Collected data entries
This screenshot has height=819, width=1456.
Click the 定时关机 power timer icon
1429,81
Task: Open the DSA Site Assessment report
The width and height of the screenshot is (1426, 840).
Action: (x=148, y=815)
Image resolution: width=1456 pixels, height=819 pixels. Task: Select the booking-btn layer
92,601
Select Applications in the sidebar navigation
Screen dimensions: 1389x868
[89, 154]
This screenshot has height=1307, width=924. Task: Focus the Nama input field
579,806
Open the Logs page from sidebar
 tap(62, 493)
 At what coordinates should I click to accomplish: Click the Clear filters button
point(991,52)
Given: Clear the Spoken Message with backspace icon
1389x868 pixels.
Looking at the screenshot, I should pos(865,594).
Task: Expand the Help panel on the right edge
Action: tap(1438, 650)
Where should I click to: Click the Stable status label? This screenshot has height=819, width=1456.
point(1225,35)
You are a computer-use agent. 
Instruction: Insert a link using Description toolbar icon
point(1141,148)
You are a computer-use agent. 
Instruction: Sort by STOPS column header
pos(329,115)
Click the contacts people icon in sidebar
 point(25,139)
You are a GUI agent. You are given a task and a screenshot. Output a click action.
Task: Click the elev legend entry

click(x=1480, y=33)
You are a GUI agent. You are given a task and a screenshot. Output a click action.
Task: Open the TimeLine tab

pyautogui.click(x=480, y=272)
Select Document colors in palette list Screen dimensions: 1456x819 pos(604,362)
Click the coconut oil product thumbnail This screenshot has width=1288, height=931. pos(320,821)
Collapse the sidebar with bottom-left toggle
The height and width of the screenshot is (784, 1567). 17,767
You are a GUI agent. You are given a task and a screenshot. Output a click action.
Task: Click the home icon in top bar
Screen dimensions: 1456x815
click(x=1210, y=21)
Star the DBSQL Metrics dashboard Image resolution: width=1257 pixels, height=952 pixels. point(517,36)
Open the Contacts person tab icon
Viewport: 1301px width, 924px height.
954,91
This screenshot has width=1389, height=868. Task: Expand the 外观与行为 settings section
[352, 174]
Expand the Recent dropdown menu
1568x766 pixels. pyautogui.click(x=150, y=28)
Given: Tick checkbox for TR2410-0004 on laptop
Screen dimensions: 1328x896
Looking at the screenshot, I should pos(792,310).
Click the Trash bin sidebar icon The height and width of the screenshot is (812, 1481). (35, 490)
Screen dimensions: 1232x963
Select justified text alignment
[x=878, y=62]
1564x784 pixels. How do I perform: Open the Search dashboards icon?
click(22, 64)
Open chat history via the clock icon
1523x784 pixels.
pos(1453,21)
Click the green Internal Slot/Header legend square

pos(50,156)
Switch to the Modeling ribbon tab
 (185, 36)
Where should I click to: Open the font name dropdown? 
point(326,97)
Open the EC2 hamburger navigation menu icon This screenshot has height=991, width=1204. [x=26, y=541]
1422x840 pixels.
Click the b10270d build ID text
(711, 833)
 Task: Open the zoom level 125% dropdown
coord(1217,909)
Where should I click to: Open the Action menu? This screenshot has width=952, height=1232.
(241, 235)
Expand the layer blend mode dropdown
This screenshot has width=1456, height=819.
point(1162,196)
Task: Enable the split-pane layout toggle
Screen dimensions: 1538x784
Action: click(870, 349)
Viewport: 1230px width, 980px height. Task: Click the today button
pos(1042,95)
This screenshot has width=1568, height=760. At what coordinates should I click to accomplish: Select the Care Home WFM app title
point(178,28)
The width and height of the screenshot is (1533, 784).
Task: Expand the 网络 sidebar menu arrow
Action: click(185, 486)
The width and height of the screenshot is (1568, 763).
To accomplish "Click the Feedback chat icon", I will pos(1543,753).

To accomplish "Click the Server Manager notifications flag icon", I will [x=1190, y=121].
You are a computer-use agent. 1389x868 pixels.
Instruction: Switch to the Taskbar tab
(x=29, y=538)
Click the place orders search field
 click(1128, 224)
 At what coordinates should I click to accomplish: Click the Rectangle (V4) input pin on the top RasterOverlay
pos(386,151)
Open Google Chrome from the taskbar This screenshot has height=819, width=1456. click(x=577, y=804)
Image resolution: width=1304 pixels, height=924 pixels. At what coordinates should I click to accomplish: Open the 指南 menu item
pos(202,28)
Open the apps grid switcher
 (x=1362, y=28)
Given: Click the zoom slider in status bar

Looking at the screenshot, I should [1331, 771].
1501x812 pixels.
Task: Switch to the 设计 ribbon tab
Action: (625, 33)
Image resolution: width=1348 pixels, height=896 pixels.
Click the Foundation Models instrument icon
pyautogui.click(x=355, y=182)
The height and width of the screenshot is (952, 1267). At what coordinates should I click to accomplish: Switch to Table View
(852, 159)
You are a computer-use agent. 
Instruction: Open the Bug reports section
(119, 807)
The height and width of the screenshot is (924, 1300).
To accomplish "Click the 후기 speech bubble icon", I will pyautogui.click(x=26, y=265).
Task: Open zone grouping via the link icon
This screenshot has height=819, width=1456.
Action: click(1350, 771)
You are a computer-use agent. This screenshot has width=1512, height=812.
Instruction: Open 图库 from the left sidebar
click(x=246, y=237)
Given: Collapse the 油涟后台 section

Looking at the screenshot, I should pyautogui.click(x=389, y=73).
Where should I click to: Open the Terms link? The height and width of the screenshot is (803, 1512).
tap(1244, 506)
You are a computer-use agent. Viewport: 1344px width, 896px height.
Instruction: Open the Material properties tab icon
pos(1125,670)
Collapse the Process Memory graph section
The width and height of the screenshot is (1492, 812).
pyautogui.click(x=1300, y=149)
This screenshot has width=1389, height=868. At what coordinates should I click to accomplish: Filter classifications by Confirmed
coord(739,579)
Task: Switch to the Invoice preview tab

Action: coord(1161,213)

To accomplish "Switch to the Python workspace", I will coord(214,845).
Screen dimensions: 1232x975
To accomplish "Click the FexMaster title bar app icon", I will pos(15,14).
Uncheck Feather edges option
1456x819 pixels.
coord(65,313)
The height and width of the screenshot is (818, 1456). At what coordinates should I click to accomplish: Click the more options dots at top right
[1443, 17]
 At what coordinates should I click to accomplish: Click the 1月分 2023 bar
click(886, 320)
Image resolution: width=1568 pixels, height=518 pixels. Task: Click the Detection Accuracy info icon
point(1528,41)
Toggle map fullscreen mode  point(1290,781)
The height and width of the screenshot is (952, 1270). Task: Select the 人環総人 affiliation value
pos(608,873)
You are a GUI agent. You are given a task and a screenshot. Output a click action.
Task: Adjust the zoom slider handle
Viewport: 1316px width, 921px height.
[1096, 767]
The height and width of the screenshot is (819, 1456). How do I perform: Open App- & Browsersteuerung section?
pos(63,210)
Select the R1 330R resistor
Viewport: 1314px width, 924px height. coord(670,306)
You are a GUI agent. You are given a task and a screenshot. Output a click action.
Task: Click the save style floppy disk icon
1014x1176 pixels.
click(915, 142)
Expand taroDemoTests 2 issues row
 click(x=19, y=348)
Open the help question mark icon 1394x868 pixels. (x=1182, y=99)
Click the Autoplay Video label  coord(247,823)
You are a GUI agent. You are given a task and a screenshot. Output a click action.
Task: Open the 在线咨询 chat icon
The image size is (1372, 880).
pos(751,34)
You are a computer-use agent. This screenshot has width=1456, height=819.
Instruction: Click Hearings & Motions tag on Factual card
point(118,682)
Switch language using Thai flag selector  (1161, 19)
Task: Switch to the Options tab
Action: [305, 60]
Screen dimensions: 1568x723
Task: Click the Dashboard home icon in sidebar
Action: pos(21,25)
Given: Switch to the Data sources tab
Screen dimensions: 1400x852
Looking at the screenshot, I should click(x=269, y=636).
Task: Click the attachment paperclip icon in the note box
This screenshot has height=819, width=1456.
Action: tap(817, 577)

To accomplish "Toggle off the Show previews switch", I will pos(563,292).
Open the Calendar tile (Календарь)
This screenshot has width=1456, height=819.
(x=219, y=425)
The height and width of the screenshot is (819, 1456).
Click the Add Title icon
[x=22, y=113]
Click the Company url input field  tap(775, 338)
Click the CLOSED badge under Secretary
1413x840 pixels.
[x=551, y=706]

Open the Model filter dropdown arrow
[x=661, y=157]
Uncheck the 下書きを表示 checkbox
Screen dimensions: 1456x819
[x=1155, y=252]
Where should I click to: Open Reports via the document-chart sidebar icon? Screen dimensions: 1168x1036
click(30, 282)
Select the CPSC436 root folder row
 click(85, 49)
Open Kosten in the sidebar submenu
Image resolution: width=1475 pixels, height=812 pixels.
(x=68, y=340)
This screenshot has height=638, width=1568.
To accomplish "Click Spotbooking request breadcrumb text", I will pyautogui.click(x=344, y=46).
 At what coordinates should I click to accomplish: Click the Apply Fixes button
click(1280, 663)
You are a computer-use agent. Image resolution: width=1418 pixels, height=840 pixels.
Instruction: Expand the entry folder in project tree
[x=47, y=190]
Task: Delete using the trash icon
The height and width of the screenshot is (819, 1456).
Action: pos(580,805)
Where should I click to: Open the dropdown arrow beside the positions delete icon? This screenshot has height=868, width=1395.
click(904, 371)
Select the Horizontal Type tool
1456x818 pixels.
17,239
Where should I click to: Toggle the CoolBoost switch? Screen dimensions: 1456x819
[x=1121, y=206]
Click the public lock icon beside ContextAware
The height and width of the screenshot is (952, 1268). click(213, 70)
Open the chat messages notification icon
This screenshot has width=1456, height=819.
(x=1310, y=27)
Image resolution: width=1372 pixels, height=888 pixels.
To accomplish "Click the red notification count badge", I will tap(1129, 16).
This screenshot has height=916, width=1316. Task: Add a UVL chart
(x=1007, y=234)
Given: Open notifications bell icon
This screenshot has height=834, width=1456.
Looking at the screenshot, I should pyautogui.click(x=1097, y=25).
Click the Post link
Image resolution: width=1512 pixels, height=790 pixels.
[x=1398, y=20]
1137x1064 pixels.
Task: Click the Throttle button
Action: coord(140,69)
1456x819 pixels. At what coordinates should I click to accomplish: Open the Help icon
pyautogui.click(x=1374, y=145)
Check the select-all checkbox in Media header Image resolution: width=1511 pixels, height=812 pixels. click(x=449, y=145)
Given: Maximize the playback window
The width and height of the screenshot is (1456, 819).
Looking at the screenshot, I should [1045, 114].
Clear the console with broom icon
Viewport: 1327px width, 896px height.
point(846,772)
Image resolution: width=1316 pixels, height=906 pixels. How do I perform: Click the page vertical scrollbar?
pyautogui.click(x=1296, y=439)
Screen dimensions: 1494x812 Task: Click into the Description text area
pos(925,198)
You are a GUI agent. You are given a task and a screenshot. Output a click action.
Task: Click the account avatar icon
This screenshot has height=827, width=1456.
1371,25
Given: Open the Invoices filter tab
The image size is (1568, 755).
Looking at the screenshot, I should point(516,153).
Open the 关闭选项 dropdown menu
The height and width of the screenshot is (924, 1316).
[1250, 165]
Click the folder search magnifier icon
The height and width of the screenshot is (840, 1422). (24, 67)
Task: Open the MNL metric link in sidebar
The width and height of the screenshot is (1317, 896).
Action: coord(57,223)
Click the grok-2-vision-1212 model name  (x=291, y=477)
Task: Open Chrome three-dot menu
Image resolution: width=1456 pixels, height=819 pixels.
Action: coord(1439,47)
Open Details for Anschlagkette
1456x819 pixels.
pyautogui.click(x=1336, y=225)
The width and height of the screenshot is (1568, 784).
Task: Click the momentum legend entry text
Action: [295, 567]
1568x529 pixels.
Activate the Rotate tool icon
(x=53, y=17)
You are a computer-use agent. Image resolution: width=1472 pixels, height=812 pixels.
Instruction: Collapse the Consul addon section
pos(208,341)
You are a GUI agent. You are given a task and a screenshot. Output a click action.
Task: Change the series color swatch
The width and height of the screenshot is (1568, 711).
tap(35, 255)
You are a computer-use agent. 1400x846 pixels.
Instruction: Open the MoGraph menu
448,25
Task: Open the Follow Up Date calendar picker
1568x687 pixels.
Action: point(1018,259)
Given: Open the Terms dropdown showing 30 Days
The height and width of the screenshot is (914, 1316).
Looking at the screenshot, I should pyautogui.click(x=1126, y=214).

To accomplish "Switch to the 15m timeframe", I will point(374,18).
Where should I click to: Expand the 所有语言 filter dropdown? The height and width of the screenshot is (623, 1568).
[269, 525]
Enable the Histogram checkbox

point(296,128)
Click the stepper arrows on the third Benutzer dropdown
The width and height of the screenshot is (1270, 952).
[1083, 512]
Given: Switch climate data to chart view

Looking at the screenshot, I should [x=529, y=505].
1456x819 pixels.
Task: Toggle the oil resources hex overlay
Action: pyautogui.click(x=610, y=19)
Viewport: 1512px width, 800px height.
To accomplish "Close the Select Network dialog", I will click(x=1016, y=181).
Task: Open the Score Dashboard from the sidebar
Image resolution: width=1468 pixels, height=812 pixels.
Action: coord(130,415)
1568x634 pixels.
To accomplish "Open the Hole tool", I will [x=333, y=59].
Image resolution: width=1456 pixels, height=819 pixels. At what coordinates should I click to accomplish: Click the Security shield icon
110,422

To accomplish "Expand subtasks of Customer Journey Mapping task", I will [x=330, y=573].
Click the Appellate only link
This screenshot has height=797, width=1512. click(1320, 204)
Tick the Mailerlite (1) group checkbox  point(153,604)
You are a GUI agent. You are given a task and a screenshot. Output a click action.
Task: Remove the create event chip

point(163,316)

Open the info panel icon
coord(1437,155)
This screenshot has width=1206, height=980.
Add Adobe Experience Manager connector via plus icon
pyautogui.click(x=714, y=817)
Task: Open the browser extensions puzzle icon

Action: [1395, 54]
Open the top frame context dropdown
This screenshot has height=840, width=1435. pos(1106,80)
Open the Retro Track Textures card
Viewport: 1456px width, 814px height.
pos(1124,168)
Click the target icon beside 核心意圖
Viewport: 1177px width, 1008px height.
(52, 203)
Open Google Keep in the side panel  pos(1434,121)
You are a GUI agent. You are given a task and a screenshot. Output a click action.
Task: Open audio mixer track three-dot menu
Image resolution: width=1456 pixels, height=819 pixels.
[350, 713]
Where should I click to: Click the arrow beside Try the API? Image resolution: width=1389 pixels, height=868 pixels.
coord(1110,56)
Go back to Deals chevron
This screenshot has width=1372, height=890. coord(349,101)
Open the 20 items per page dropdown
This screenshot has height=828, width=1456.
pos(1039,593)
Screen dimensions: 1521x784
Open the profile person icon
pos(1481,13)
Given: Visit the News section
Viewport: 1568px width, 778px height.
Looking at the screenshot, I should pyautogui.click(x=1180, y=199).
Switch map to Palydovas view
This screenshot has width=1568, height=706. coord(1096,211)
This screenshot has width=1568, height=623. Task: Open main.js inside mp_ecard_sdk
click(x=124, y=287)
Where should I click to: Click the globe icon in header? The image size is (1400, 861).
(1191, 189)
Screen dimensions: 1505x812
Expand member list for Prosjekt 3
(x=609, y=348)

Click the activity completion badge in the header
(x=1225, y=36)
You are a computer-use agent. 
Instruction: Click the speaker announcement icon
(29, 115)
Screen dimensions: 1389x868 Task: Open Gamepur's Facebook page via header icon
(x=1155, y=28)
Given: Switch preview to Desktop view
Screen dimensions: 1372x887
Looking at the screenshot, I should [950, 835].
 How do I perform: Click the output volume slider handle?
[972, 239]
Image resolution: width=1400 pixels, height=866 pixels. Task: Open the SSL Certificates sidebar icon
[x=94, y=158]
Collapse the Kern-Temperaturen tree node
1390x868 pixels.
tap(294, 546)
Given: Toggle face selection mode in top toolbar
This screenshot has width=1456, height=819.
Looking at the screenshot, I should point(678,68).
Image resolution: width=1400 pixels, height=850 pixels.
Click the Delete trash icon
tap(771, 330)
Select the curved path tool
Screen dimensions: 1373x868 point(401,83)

## [To do]
Determine how many lines above hold the word "Chrome", then give only that number.

## [Answer area]
2